Correia allegedly asked companies for up to $250,000 for a non-opposition letter, receiving payments in cash and campaign donations.

Correia was said to have used middlemen to hide his involvement in the bribes.

In one scenario described by the federal government, it was alleged that he had a mayoral aide return bribe money to a middleman because he thought it was “fed money.”

In another allegation, the government alleged that Correia shook down a jeweler for bribes in exchange for work related to a city water line. Correia even allegedly received a “Batman” Rolex as part of the bribe.

The charges also include an allegation that Correia made an agreement with his Chief of Staff Genoveva Andrade, who allegedly worked with him in his extortion efforts, that in order for her to be appointed and to keep her job, she would give him $22,800 of her $78,780 salary. Andrade served as chief of staff from November 2017 through December 2018. She stepped down from her role to run Correia’s reelection campaign.

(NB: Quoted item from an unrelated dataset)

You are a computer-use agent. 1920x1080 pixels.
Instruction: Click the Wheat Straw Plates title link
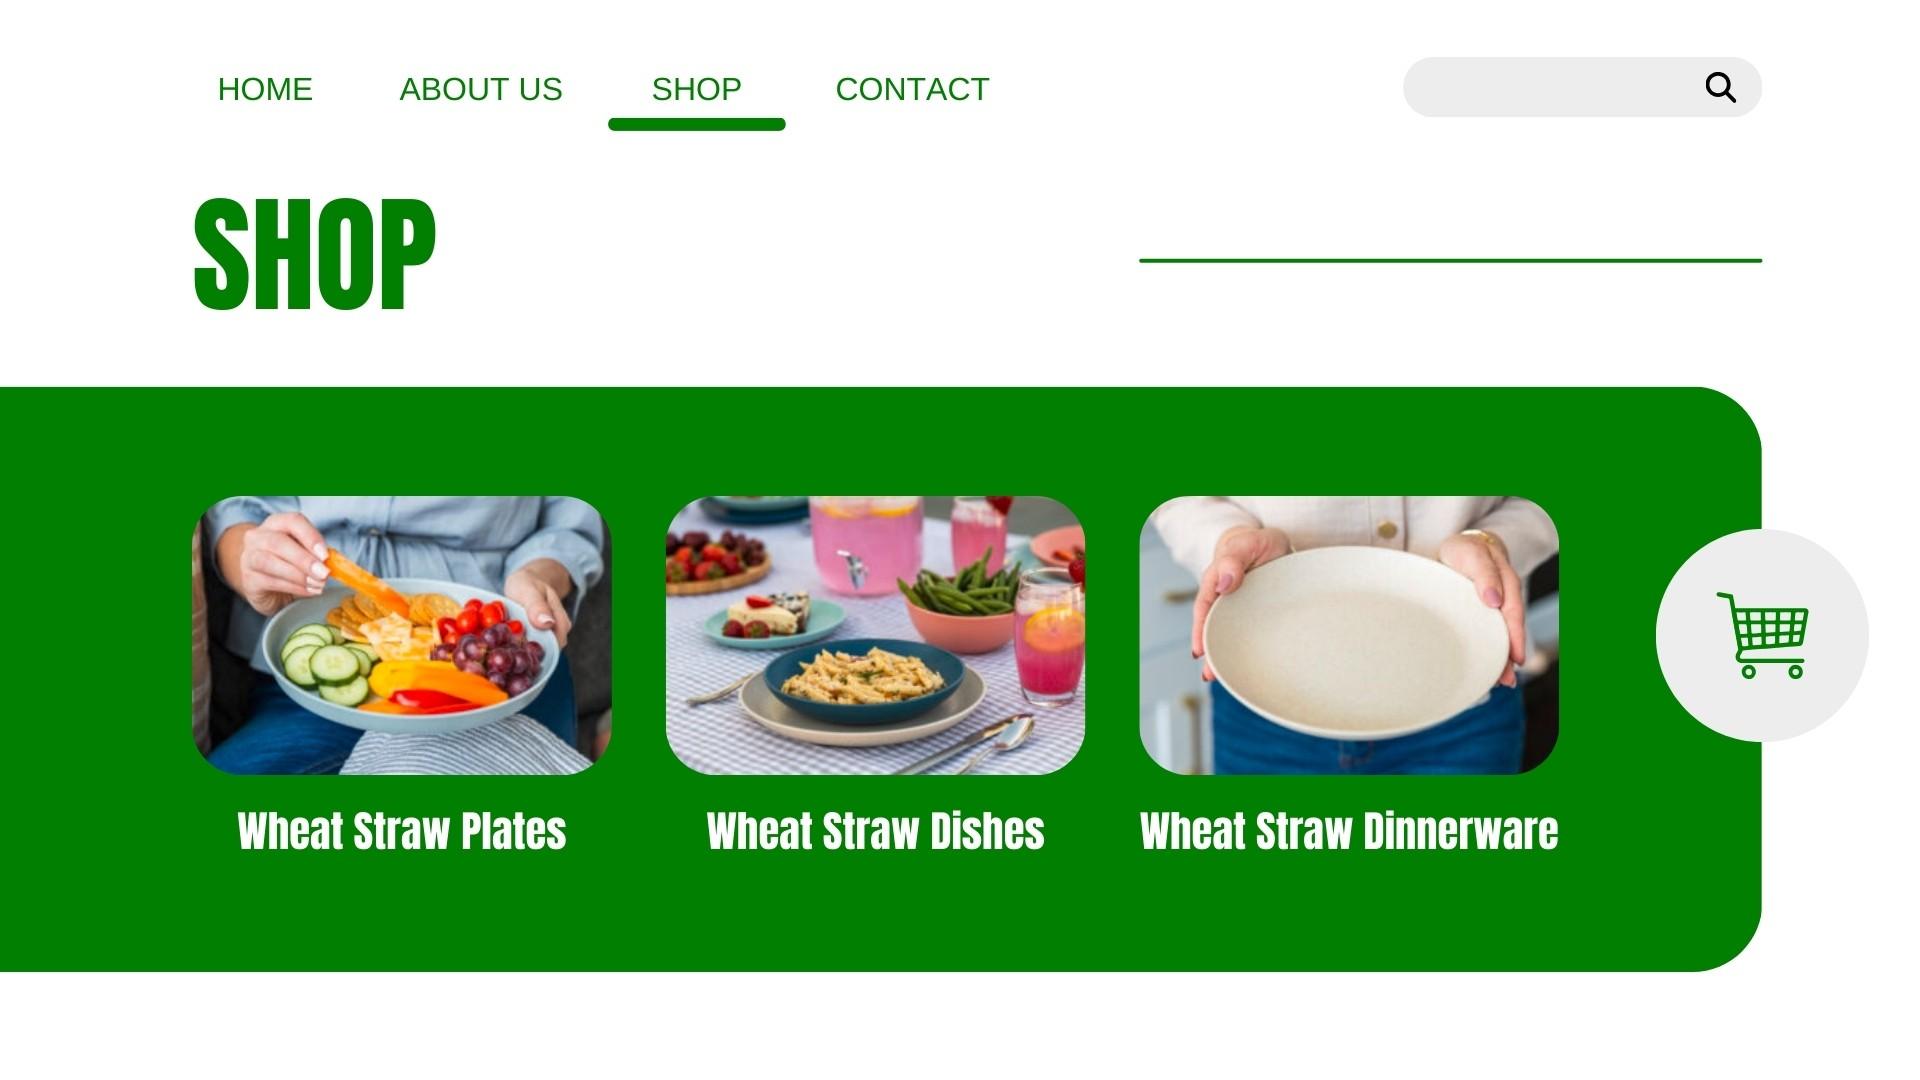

Following one alleged gathering of Correia, Andrade and a prospective dispensary operator that was alleged to result in a bribe to the mayor, Andrade was quoted as saying to the extorted, “You’re family now.”

Including the original set of charges, Correia now faces a count of wire fraud, a count of false tax returns, five counts of extortion conspiracy, five counts of extortion; aiding and abetting, one count of bribery, and faces a forfeiture allegation.